Nikki Frye, president of the Dysart Education Association, says Pletnick listens, responds and includes her in every initiative affecting teachers, whether evaluation, hiring principals or setting district goals. “I’ve never worked for a better superintendent,” says the teacher of 40 years.

Pletnick’s vision is reflected in Dysart’s strategic plan — what she calls “our contract with our community and our roadmap” — designed over years with teachers, parents, students and community leaders. She promotes shared leadership in which everyone plays to their strengths.

“Sometimes you are in the driver’s seat,” she says, “sometimes you are the co-pilot, and sometimes the navigator.” Even students get involved. At Shadow Ridge High, students in English classes teach architecture students about Shakespeare’s works; architecture students help English students design a replica of Globe Theater.

Pletnick acts on her vision, says Wise, moving “rapidly from aspiration into implementation.” She is building a district that engages students with learning options and a proficiency-based system that allows them to move at their own pace.

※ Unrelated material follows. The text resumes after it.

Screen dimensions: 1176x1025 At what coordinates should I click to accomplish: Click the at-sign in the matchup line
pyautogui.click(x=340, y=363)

Students can take college courses, complete high school early, take courses online and earn credentials on career paths in areas such as architecture, phlebotomy and auto mechanics.

“They can apply their creative thinking,” she says, “by having control over their time.”

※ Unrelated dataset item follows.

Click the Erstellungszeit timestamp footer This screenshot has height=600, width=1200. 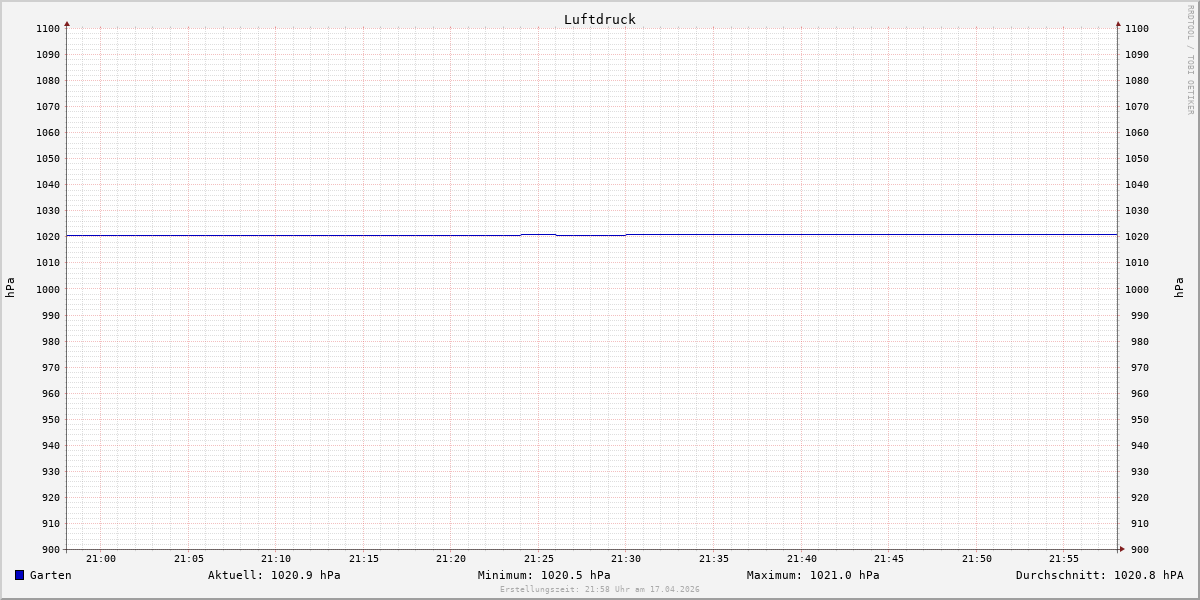pyautogui.click(x=599, y=589)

She encourages teachers to take risks and to keep learning online, in district-run workshops and from one another.

Since Pletnick took command of the 27,000-student district in 2007, her first superintendent’s post, student performance has climbed. Eighty-one percent of Dysart students meet or exceed state reading standards, up from 59 percent nine years ago. The district tripled in size since 2000 even as voters rejected bond measures and the state slashed funding by $962 per student.

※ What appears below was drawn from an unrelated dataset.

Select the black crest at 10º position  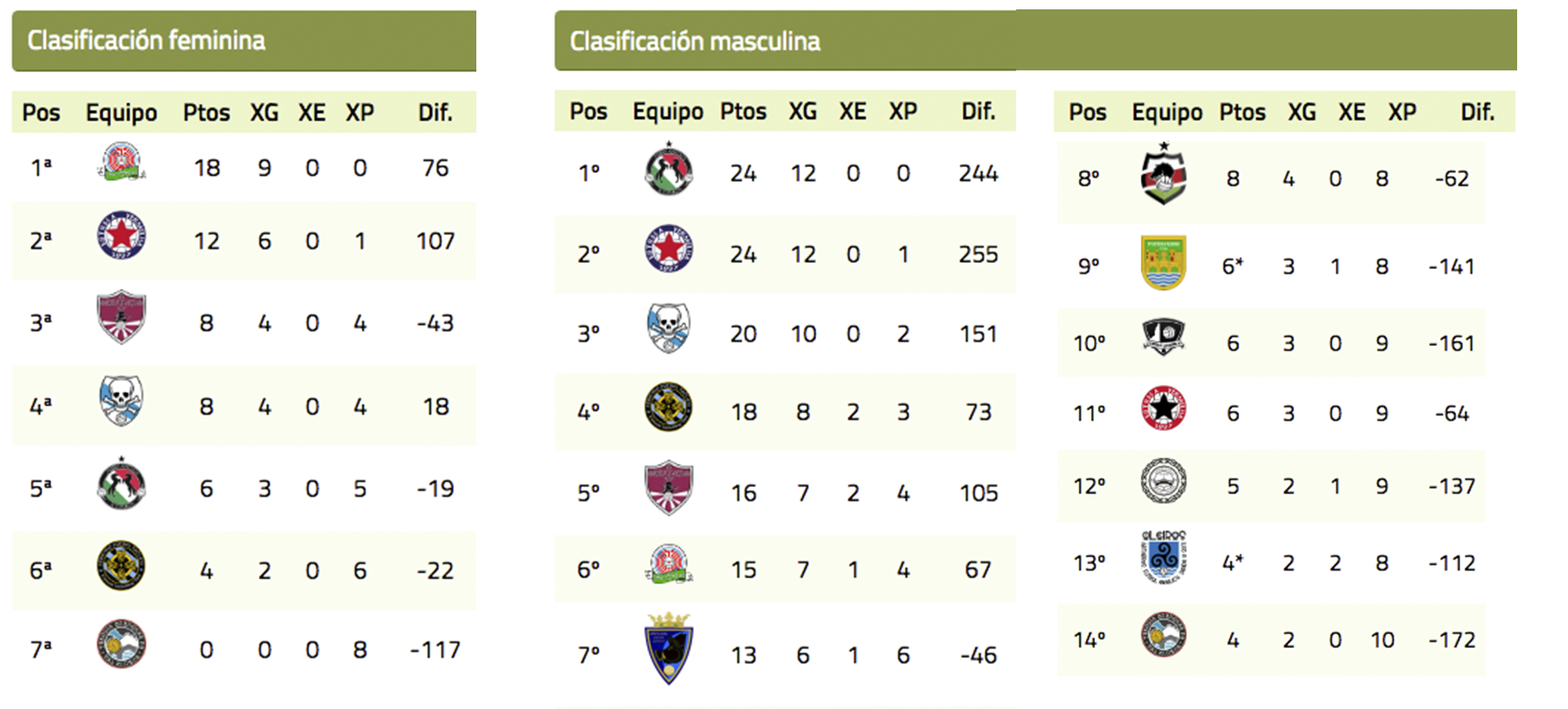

Dysart is a distant world from where Pletnick grew up in northeastern Pennsylvania, the granddaughter of Polish immigrants and daughter of a coal miner, and the first of 34 grandchildren to earn a college degree. She taught at every level from preschool to college and was a principal in four districts in Pennsylvania and Arizona before joining Dysart as assistant superintendent.

Her influence now extends beyond Dysart. The Alliance for Excellent Education has showcased her work in special reports, seminars and classes, and Education Week last spring named her “A Leader To Learn From.” Educators regularly visit her district, including about 70 recently from Wyoming. Local parents and community members clock thousands of volunteer hours.

“If people understand the vision,” Pletnick says, “they want to get involved.”

Bill Graves is a freelance education writer in Beaverton, Ore. E-mail: billgraves1@frontier.com. Twitter: @Billgrav



 

BIO STATS: Gail Pletnick

Currently: superintendent, Dysart Unified School District, Surprise, Ariz.
Previously: assistant superintendent, Dysart Unified Schools
Age: 59
Greatest influences on career: A 7th-grade speech teacher took a special interest in a shy girl and modeled for me the power of a dedicated teacher.
Best professional day: I truly can say each new day holds so much promise and opportunity in this profession that I find something to celebrate every day.
Books at bedside: Getting More by Stuart Diamond; The Four Agreements by Don Miguel Ruiz; and Drive by Daniel H. Pink
Biggest blooper: Once, in a speech at a parent awards dinner, instead of calling the contributions of our volunteers valuable, I said valueless.
Why I’m an AASA member: AASA allows us to be a voice for the students we serve, making certain their needs are considered in educational policies and regulation.